By Charlotte Brookins
The Rhetoric Society of America (RSA) has announced E Cram as the winner of its 2023 Book Award for their 2022 work entitled Violent Inheritance: Sexuality, Land, Energy, and the Making of the North American West. This award is presented annually to the best publication by an RSA member published during the current academic year. This year, Cram’s book was chosen as one of two winners out of thirty nominations.
“I was honored to receive this award, which is bestowed by my peers within the Rhetoric Society of America,” says Cram. “Our discipline at the RSA is often on the cutting edge of interdisciplinary humanistic work, and this award is a testament to the ways in which my colleagues have supported my interdisciplinary scholarship throughout my career.”
Cram, who is an associate professor appointed in both communication studies and gender, women's and sexuality studies, is also an associate editor of the Oxford Encyclopedia of Queer Studies and Communication, focuses much of their research on cultural, rhetorical, queer, and environmental studies. Violent Inheritance uses archival work to combine these topics and examine the convergence of racialization, sexualization, and violence in settler colonialism.
“Violent Inheritance examines the history of sexuality as a story about energy in ways that establish connections between the knowledge systems of the 19th century and much larger energy regimes that constituted American myths of land exploration, fossil fuels, and broader ideas of national vitality,” Cram describes. “I draw from over 10 years of archival and ethnographic history, especially regarding contested memory sites. This research matters because it can teach us how to engage with cultures of energy and environment at a critical juncture for the planet.”
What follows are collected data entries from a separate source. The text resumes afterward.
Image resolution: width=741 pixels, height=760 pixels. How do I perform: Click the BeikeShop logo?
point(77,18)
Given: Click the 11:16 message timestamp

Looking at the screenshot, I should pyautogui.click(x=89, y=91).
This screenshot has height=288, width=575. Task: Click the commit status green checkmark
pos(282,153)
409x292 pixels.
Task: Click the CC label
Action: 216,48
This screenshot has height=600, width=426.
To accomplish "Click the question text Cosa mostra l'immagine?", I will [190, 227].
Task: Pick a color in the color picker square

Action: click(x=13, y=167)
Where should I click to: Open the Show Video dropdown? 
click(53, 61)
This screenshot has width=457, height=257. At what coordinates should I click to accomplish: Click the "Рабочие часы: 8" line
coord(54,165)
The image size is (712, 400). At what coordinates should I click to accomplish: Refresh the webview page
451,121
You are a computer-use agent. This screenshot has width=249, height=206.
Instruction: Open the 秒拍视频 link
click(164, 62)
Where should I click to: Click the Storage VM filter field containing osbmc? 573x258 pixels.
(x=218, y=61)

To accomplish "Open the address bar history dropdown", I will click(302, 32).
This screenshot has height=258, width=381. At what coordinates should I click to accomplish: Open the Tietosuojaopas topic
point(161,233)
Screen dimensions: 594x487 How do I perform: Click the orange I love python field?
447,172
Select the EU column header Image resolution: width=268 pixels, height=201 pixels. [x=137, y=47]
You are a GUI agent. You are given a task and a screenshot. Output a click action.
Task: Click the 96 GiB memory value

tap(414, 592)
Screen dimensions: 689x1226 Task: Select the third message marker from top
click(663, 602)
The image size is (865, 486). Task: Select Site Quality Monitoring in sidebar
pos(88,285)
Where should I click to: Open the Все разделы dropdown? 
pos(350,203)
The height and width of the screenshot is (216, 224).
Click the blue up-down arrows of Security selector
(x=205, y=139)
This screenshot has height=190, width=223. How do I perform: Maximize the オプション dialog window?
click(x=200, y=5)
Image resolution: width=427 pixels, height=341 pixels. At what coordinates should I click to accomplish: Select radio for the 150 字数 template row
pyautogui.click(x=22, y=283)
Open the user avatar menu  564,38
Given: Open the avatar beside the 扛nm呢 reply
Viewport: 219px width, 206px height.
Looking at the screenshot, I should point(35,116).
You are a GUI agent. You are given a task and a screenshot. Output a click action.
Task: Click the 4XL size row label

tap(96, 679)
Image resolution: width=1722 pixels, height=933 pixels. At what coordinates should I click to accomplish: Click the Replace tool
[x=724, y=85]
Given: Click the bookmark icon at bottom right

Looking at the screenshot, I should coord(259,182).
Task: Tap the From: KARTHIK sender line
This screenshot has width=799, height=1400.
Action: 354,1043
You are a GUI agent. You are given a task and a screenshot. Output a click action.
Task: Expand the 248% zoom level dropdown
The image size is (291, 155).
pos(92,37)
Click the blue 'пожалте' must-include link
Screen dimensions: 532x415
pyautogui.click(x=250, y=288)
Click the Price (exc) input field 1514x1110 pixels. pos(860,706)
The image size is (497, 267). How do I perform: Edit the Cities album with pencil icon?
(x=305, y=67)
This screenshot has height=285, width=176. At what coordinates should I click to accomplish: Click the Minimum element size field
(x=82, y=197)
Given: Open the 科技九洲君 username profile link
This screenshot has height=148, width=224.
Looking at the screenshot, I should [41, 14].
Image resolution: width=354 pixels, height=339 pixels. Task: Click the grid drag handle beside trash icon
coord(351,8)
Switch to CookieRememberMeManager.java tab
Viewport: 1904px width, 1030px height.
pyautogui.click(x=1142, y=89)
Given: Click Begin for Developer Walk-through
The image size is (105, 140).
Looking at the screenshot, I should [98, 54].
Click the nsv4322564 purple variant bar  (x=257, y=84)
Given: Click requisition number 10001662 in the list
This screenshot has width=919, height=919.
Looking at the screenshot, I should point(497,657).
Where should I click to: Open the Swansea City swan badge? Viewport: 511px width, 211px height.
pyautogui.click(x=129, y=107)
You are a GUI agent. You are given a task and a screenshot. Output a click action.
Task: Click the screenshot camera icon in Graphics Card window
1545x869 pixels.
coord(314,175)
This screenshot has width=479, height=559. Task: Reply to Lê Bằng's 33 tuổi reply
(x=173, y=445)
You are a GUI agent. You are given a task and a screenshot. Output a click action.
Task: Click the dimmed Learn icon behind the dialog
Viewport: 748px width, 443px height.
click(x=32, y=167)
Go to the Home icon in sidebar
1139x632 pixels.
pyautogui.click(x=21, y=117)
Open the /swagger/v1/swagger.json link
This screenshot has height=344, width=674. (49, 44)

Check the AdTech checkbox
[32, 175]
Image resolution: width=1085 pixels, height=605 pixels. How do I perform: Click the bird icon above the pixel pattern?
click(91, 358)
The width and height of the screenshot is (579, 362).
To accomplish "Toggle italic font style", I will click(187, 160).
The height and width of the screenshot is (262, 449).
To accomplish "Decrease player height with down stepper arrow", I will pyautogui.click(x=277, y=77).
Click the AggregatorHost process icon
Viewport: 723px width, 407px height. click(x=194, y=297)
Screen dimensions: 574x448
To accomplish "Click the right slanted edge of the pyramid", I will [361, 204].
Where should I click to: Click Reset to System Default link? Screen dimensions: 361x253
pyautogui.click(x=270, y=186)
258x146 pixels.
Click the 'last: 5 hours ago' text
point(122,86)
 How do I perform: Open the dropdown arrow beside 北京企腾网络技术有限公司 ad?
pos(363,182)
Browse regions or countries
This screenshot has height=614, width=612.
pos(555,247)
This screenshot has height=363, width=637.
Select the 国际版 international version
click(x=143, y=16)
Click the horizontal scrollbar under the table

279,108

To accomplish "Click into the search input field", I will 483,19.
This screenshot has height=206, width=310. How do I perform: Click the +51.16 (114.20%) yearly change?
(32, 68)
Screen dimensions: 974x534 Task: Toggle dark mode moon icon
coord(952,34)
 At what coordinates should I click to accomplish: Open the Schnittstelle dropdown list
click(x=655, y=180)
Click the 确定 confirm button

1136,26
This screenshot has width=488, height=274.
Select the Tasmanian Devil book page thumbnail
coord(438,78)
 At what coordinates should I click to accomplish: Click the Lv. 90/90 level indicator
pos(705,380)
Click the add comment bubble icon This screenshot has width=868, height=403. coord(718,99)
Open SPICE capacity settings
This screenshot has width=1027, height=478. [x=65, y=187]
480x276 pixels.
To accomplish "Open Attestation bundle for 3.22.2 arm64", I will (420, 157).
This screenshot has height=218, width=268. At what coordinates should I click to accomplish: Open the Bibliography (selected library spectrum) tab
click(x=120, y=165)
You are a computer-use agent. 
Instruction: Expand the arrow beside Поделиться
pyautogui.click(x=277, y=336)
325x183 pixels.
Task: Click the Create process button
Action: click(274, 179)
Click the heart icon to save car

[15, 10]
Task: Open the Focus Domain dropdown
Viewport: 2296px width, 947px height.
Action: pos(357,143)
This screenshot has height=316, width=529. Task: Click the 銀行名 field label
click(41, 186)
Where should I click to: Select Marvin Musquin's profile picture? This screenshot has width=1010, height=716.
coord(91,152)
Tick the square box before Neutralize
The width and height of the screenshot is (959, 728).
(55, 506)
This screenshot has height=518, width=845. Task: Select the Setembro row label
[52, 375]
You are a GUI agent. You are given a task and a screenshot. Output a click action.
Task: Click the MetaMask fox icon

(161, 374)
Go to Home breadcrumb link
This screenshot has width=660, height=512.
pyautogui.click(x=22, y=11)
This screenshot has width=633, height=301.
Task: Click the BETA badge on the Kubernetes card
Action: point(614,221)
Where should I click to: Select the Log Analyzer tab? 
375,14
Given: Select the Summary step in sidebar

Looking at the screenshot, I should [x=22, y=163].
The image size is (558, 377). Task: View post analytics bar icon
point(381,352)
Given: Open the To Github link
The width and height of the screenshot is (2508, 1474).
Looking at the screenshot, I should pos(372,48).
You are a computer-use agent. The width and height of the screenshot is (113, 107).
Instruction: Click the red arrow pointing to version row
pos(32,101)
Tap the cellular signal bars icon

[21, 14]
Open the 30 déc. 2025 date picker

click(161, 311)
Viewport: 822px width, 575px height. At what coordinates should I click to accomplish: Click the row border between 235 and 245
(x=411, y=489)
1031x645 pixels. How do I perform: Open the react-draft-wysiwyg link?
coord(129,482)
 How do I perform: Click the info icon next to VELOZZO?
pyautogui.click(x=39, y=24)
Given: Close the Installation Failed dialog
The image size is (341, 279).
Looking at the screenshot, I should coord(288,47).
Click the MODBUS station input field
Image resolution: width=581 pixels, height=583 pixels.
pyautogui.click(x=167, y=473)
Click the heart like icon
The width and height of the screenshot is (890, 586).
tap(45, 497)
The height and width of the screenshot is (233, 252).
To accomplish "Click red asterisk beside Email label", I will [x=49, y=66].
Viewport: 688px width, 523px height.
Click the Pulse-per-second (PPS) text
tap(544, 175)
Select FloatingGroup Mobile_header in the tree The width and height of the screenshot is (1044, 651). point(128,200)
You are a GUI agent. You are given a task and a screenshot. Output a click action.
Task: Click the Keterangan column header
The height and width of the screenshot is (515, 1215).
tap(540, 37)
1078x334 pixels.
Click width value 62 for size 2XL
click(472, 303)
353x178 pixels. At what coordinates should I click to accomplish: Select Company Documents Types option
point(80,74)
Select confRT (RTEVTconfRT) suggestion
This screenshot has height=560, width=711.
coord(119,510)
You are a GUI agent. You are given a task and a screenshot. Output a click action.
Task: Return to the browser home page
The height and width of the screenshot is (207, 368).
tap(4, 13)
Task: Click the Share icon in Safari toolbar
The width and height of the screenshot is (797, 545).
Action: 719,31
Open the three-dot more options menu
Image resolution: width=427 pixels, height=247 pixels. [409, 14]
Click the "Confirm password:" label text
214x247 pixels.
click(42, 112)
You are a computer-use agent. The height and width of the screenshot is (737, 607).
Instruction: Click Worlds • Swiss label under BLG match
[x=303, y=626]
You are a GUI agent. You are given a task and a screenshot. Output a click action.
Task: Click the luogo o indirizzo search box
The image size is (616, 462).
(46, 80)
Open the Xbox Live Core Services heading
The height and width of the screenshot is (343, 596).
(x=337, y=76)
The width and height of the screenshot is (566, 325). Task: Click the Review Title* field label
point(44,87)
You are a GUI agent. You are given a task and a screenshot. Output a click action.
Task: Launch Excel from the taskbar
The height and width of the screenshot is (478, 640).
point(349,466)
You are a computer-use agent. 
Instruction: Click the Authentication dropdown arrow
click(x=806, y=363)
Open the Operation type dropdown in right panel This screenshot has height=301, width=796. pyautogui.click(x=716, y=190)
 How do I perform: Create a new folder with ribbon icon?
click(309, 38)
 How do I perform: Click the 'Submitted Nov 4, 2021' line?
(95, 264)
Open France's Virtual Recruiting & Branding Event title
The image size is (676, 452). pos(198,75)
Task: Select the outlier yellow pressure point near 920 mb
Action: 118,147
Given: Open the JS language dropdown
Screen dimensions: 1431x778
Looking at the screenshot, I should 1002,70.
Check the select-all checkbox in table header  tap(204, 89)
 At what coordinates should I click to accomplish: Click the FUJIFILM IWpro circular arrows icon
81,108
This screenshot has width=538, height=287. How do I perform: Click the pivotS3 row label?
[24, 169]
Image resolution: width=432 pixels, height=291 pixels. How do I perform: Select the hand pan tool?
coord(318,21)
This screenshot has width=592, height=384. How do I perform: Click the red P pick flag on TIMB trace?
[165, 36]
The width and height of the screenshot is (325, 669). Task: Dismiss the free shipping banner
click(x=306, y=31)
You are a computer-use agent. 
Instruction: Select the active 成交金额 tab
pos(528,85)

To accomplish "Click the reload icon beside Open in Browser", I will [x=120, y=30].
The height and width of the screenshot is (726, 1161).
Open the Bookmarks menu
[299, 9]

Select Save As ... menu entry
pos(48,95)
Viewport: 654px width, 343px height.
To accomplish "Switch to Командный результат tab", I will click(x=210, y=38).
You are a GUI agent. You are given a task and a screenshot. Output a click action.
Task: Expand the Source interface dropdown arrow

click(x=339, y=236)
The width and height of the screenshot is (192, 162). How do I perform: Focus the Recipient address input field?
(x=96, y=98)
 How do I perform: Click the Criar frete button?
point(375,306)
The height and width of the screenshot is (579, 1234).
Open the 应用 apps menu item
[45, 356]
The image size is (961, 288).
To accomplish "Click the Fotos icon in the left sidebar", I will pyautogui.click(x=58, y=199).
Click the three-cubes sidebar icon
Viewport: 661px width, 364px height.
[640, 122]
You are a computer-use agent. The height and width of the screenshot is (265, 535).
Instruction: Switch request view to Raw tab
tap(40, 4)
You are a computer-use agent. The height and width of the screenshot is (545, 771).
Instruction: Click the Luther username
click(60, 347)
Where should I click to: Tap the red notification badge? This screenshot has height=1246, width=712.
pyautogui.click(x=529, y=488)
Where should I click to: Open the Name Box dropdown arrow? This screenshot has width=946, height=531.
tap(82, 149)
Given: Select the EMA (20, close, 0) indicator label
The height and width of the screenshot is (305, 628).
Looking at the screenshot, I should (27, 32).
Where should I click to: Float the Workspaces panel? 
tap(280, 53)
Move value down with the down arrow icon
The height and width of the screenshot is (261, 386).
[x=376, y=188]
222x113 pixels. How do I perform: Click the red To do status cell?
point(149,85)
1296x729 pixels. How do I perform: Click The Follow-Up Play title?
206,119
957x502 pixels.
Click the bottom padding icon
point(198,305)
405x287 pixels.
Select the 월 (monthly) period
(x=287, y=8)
Cram is currently producing a podcast for their second project, Disability Ecologies of Care and Memory, which is a book examining the rhetorical life of the Johnson County Historic Poor Farm with regard to disability cultural memory. The book examines connections between historic preservation and restoration, food systems communication, and disability history. They are also collaborating with San Francisco State University professor Constance Gordon on a digital humanities project tracing abundance in the environment entitled The Abundant Ecologies Collaborative.
Cram has had essays featured in a variety of academic publications such as the Quarterly Journal of Speech and Queering the Countryside: New Directions in Rural Queer Studies. They also received the Stephen Lucas Debut Publication Award from the National Communication Association in 2014.